Your windows are responsible for more than curb appeal. They’re often the weakest point of your home with regards to both intruders and severe weather events. That’s why it’s essential to choose windows that are functional as well as stylish.
There are many aspects you should consider when thinking about a window replacement:
- Weather protection
- Pane thickness
- And yes, style
Think about where you’re located. Is crime an issue? What kind of weather do you experience? Then, take those considerations and pick windows that suit your environment. For example, if you live in a hot region like Arizona, choosing windows that disperse heat would be a must. If you live in an area known for harsh weather, like Florida, windows that can hold up to hurricane-force winds would be a must.
Although style is certainly important, it shouldn’t be the only consideration when it comes to choosing new windows.
3. Neglecting Energy Efficiency
Your heating and cooling system is responsible for most of your home’s energy consumption. It takes a lot to keep your house comfortable! But once your HVAC brings the space to a decent temperature, it needs to stay there. If the warm or cool air doesn’t stay in your house, your system will have to work even harder and continue to use energy.
Most of your energy loss comes from your home’s insulation and roof; however, your windows are responsible for more energy usage than you might think. According to the U.S. Department of Energy, heat gain and loss through your windows are responsible for between 25% and 30% of your heating and cooling energy use.
When thinking about a window replacement, considering energy efficiency should be toward the top of the list. Look for windows with an NFRC label.
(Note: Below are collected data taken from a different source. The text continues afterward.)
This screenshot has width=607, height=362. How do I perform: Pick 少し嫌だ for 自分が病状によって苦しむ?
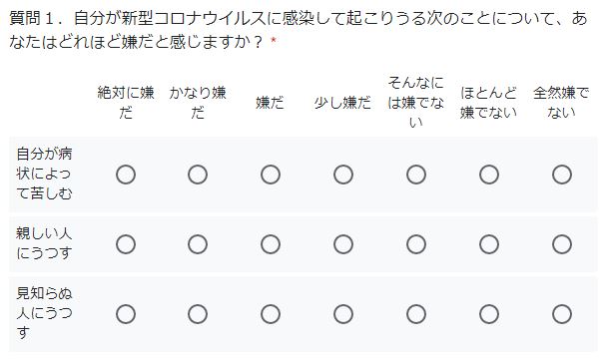click(x=343, y=175)
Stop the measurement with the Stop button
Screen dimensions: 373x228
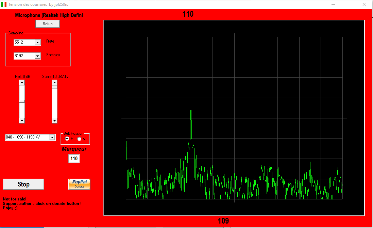(23, 184)
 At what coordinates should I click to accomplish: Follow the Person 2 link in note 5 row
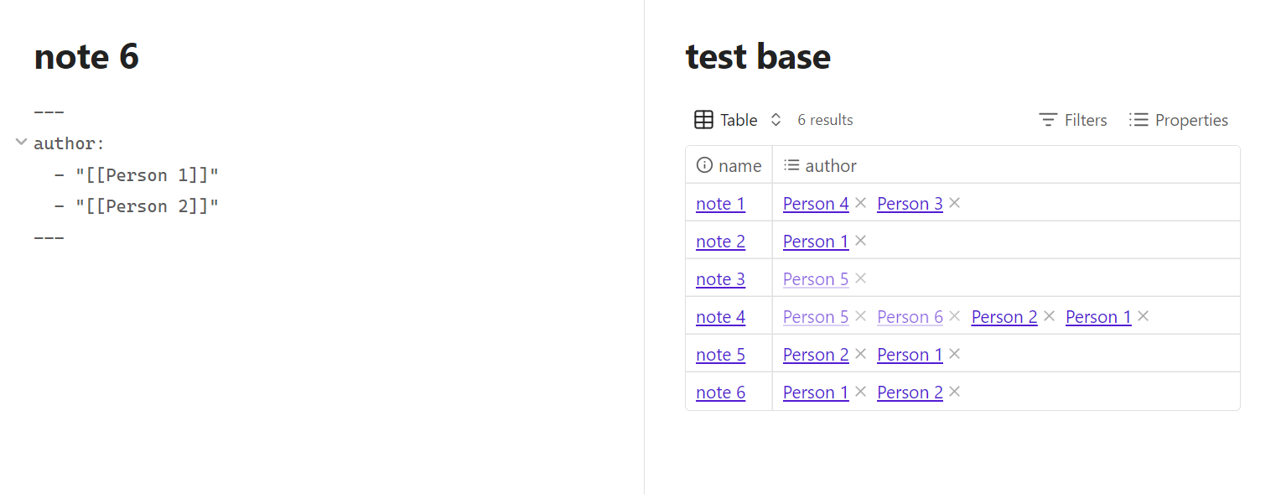816,355
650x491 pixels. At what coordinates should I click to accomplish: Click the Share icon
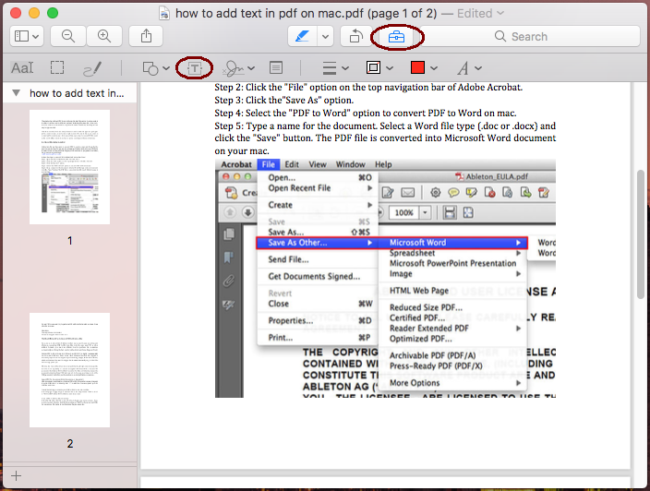tap(146, 36)

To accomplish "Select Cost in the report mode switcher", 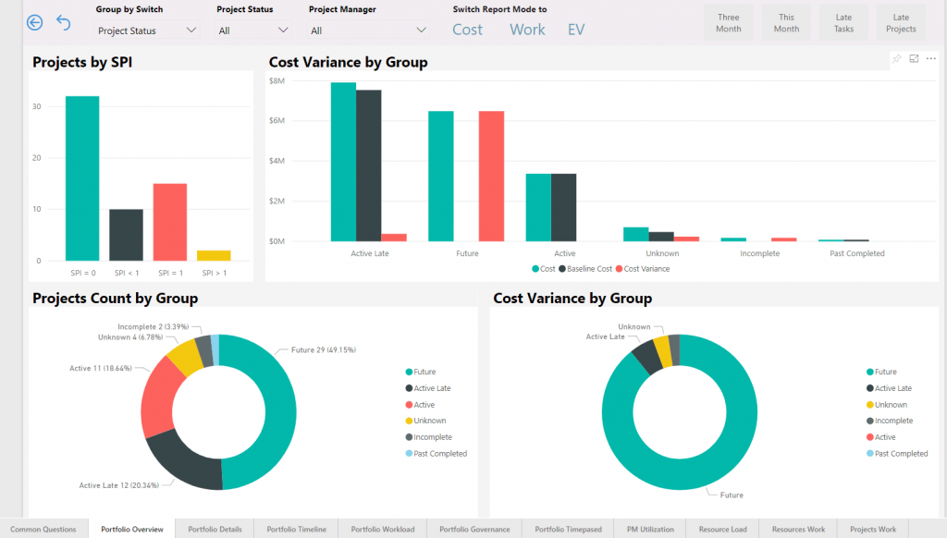I will 467,29.
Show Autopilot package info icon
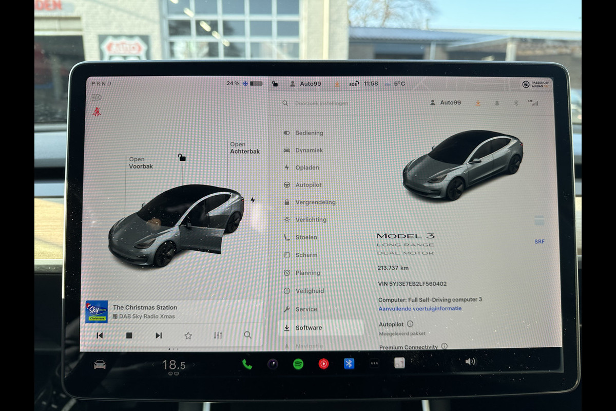Screen dimensions: 616x411 tap(410, 324)
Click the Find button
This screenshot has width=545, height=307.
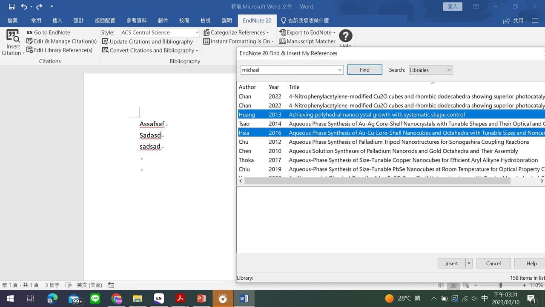(364, 70)
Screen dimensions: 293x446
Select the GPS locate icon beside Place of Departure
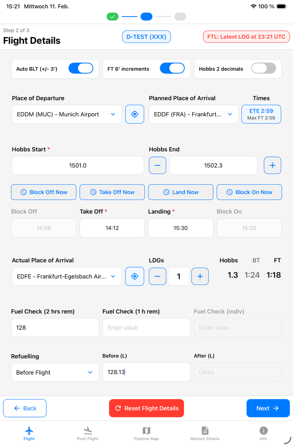tap(135, 114)
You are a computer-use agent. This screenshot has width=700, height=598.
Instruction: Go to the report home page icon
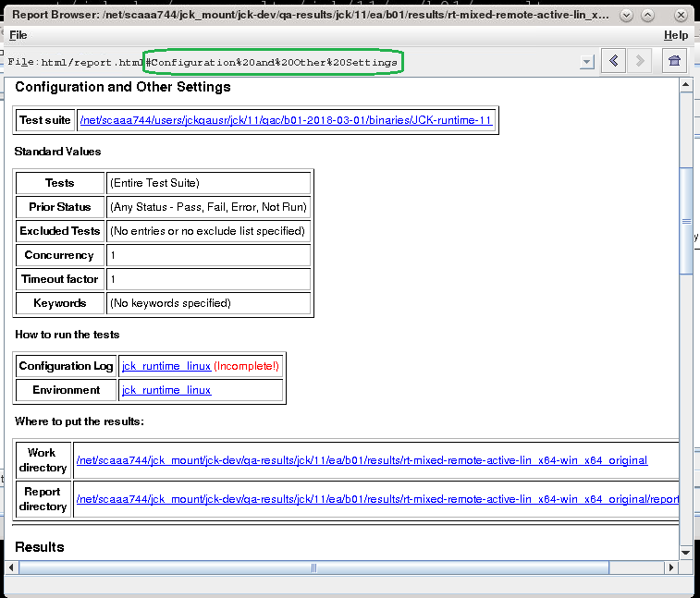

An NFRC label will tell you four things about the energy efficiency of your new windows:
- U-factor – An indicator of how well the windows can keep heat from escaping the room on a scale of 0.20 to 1.20. The lower the number, the more heat is kept inside your home and the more energy efficient the windows.
- Solar heat gain coefficient – How well the windows can prevent unwanted heat gain. This is especially important during hot summer months (especially in warm climate areas) as it helps to keep your house cool. Solar heat gain coefficient is measured on a scale from 0 to 1. The lower the number, the better the windows resist heat gain from the sun.
- Visible transmittance – How much natural light the windows let through on a range from 0 to 1. Higher numbers mean more light can enter your home, which could help you save on your energy bills from lighting.
- Air leakage – How much air the windows let through. Obviously, you don’t want drafts to get in your house, so look for windows with a low air leakage number.
Some NFRC labels also have a condensation rating, which tells how well the windows resist condensation. Window condensation can lead to mold and rot, so it’s a good idea to get windows with good condensation ratings. The higher the number, the more resistant the windows are to condensation. Condensation rating is optional on NFRC ratings, so you might not always see it on labels.
Finding windows with a good NFRC label will help you save money on your energy bills for years to come!
4. Choosing the “Budget” Option
Window replacements aren’t cheap, especially if you have a larger home. But in the world of home improvement, you get what you pay for. If you choose the cheapest option, it might save you some money in the short run, but you’ll definitely pay for it in the long run.
Cheaper budget windows are made from lower-quality materials. For example, vinyl windows are much than fiberglass windows, but they’re also harder to maintain. You might save a few dollars, but vinyl windows require more maintenance and don’t last as long as their high-quality fiberglass replacements.
So, are you really saving money if the cheaper option requires more work over time and won’t last nearly as long? When it comes to replacing your windows, budget might be an important deciding factor, but don’t let it completely dictate your choice.
Of course, that doesn’t mean you have to go get the most expensive windows on the market, either. Give yourself a reasonable budget and choose windows with a nice balance between affordability and quality. Don’t just go for the cheapest option, thinking you’re going to save some money. You won’t.
5. Thinking About Only the Initial Cost
Windows are a long-term investment. Many window replacement options can last anywhere from 20 to 25 years! Once you make a decision, you’re stuck with it for a long time.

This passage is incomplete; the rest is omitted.